Courage is a virtue. Reason is a virtue. Honesty is a virtue. They are the sources of true strength, not the loud-mouthed proclamations by the breast-beating bigoted hyenas of the reactionary right.
If you want to stop terrorism, stop terrorizing. (Just as if you want to neutralize Black Lives Matter, stop killing innocent black folks.)
ms
and of course i was referring to the “idea” of IS as well. an idea that creates a reality. and just possibly an idea that was created by American foreign policy, which may imagine it is rational. which i think may be what islm has been trying to tell you.
i am as afraid of Trump, the idea, as you are. but unless sane people can get ahold of american foreign and domestic policy…. and they never have… we are going to be in for a brave new world we won’t like
MS,
“In the next you deny it.
As I said, I understand why you’d vote for Trump.
No more of this, brother.”
I’d vote for Trump bc he is refreshing.
The whole point of my discussion on deterrence is go read Through the Looking Glass.
Nuckear deterrence is both illogical and immoral.
As Rapaport concluded and I have observed over the years.
Finally, of course the US is spending trillions to not use nukes!
Lewis Carrol could not make this up.
NO,
Disarmament is the answer, but no money for K St.

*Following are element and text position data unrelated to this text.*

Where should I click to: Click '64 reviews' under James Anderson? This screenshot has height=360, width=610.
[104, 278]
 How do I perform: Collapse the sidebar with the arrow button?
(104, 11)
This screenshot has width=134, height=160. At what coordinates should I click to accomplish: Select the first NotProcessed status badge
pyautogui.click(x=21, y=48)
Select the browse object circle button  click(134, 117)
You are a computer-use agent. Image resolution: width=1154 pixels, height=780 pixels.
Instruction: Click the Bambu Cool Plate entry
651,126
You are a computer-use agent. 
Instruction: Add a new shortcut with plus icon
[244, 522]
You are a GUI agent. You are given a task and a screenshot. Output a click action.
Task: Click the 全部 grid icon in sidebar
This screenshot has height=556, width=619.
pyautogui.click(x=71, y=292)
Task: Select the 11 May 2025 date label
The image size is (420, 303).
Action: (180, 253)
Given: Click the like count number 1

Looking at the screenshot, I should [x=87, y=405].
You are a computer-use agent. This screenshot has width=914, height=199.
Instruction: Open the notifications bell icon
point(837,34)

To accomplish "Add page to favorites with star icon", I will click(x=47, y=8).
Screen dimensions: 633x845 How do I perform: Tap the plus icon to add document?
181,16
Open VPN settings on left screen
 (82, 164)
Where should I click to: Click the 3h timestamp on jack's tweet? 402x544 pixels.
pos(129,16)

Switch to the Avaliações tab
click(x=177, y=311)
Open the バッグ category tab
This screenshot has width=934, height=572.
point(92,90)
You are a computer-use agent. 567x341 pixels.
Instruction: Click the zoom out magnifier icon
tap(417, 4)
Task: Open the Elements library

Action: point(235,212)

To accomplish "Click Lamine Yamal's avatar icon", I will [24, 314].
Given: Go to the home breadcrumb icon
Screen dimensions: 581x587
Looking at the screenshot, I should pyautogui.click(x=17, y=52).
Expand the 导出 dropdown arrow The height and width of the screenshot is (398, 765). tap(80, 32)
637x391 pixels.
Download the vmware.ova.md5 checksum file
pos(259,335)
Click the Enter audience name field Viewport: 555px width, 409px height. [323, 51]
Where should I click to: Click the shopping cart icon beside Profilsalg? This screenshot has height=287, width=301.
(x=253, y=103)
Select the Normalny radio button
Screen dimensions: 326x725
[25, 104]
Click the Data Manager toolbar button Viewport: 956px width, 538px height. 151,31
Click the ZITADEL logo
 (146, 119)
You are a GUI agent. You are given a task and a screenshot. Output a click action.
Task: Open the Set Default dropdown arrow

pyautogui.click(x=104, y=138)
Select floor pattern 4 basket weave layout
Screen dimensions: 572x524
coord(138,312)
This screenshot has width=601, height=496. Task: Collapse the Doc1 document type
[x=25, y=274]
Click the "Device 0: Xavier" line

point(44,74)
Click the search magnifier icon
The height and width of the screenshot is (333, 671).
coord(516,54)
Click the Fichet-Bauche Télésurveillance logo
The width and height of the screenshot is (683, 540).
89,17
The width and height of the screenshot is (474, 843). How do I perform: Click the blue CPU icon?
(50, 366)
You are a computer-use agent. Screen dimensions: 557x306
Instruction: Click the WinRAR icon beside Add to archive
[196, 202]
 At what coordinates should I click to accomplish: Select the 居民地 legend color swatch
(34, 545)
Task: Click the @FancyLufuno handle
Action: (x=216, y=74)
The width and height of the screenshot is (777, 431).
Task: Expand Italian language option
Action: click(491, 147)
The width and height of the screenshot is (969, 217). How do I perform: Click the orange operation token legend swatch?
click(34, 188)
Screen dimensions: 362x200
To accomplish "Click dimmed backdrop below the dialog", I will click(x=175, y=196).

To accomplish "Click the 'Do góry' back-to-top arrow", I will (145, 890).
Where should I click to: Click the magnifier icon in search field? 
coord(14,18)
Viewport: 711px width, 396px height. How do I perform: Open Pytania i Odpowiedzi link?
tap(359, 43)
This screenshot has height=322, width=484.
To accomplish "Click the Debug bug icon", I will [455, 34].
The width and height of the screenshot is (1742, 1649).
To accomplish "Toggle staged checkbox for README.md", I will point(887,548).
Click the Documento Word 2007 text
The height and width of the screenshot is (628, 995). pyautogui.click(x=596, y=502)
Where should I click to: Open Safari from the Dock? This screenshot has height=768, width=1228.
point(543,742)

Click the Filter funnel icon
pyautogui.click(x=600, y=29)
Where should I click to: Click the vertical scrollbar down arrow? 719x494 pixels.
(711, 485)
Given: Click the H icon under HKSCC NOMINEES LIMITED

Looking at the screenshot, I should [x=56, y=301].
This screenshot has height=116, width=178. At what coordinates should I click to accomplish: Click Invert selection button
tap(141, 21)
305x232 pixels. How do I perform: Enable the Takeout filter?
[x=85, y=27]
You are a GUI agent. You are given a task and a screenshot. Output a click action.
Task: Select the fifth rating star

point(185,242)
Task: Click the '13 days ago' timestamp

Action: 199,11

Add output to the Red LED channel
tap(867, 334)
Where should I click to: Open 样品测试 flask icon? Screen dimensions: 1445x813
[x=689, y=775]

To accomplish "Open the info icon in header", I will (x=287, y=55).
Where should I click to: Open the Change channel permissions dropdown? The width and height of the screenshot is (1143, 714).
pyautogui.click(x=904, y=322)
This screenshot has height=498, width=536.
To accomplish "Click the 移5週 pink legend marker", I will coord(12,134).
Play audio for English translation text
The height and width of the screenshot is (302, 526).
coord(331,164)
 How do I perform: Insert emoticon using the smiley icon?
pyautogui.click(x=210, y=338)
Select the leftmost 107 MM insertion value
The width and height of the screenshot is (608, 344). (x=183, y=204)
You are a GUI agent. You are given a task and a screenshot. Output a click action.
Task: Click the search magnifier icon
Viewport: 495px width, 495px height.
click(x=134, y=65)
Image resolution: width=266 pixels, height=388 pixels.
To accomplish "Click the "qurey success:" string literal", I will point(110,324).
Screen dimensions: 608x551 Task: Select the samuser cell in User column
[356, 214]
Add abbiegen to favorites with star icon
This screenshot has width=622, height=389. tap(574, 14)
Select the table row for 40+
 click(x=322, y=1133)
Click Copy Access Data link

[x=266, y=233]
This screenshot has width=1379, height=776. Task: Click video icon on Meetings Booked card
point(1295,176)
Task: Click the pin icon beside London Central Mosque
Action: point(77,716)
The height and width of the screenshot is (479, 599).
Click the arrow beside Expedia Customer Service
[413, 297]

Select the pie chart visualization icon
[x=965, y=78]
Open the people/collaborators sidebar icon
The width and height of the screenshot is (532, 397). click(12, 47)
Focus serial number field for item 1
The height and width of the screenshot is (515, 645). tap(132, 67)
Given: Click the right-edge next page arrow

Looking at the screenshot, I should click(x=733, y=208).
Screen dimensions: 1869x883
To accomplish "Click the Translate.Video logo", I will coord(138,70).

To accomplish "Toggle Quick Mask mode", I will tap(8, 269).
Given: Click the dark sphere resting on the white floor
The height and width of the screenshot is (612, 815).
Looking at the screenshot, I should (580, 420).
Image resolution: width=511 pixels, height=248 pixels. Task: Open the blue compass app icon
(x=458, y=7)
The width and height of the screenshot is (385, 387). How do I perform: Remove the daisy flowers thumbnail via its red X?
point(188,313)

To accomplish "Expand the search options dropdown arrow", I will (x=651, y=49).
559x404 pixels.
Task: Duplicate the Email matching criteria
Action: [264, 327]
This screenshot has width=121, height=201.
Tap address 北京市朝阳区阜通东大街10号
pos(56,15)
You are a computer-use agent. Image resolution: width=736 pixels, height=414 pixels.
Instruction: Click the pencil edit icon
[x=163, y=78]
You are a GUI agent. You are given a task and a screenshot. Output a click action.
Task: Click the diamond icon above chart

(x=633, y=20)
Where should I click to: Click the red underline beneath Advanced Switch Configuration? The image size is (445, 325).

The trillion in new nuke stuff over 30 years is about $30B per year, added to the baseline $140B a year or substituting in that welfare stream for the military industry complex.
The stuff includes a lot of “infrastructure” like communications stuff some of which still use those 5 inch floppies. And it is hard to find FORTRAN programmers to keep the 8 bit stuff running.
Nukes and their overhead are complex, expensive and scary in terms of quality breeches that could be big mistakes.
Ilsm,
Too bad Hitler isn’t on the ballot. Then you could vote for someone really, really, really, really refreshing.
You sound like an advertisement for Coca-Cola. You sound like a panelist on Fox News. Congratulations.
I would prefer Hitler to Clinton.
Your comment displays either stunning historical ignorance or superficial hyperbole. Neither is very flattering.
Right at home on Fox News. Right at home in Trump’s camp. You must be so proud! Finally — what a relief! — a tribe you can belong to, a home, no more wandering in the desert, eh?